Sustained release of highly water-soluble drugs with micelle forming ability from polyionic matrix tablets.

The aim of present study was to evaluate the application of a hydrophilic matrix tablet capable of polyion complex (PIC-tablet) to a controlled-release device for highly water-soluble drugs. The PIC-tablet was prepared from a mixture of dextran sulfate and [2-(diethylamino)ethyl] dextran chloride, and diltiazem hydrochloride was used as a model drug.
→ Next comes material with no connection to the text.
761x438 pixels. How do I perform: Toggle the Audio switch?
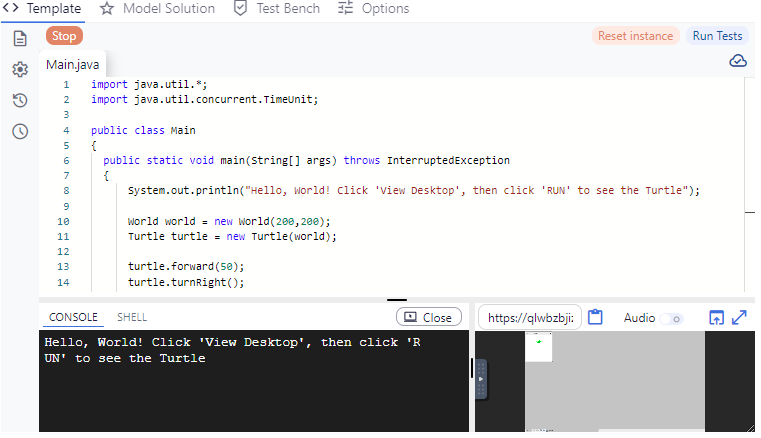[671, 318]
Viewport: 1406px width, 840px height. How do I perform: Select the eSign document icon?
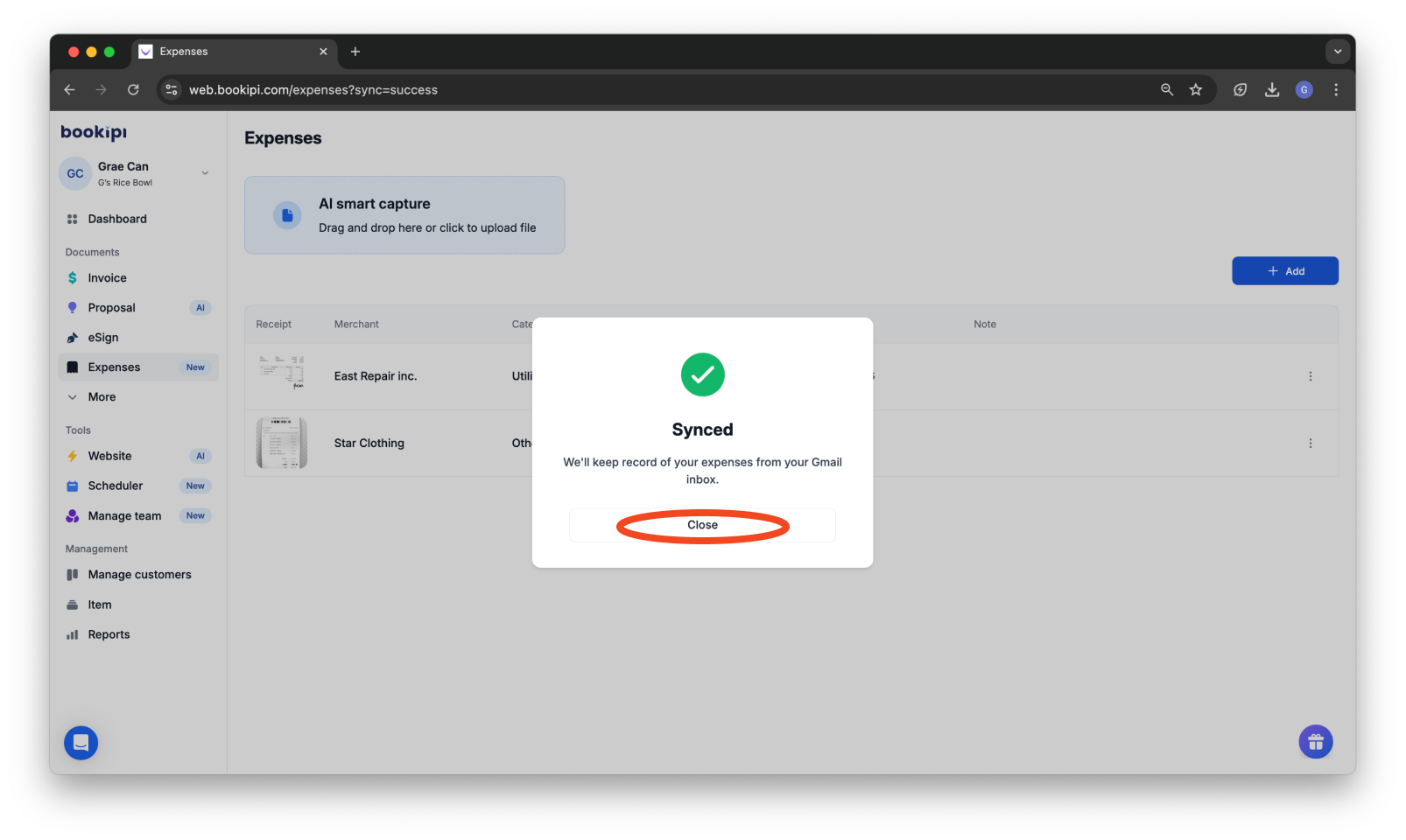click(72, 337)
Release tests revealed that the drug release was sustained even in 50% drug loading and was influenced by ionic strength but not by pH in medium. The drug release mechanism was thus investigated from the viewpoint of drug micelle forming property. The micelle forming ability of diltiazem was examined by the conductivity method, and was found to be influenced by ionic strength but not by pH value in accordance with the release tests. The results suggested that the drug's micelle interacted with the polyionic matrix. Further studies were conducted using metoprolol tartrate and thiamine hydrochloride as cationic drugs and sodium cloxacillin and sodium salicylic acid as anionic ones. The release profiles of the micelle-forming drugs metoprolol tartrate and sodium cloxacillin were also suppressed in spite of different solubility or opposite ionic charge from diltiazem hydrochloride. These findings demonstrated that the PIC-tablet is a promising device for oral controlled release delivery of water-soluble drugs with good micelle-forming ability.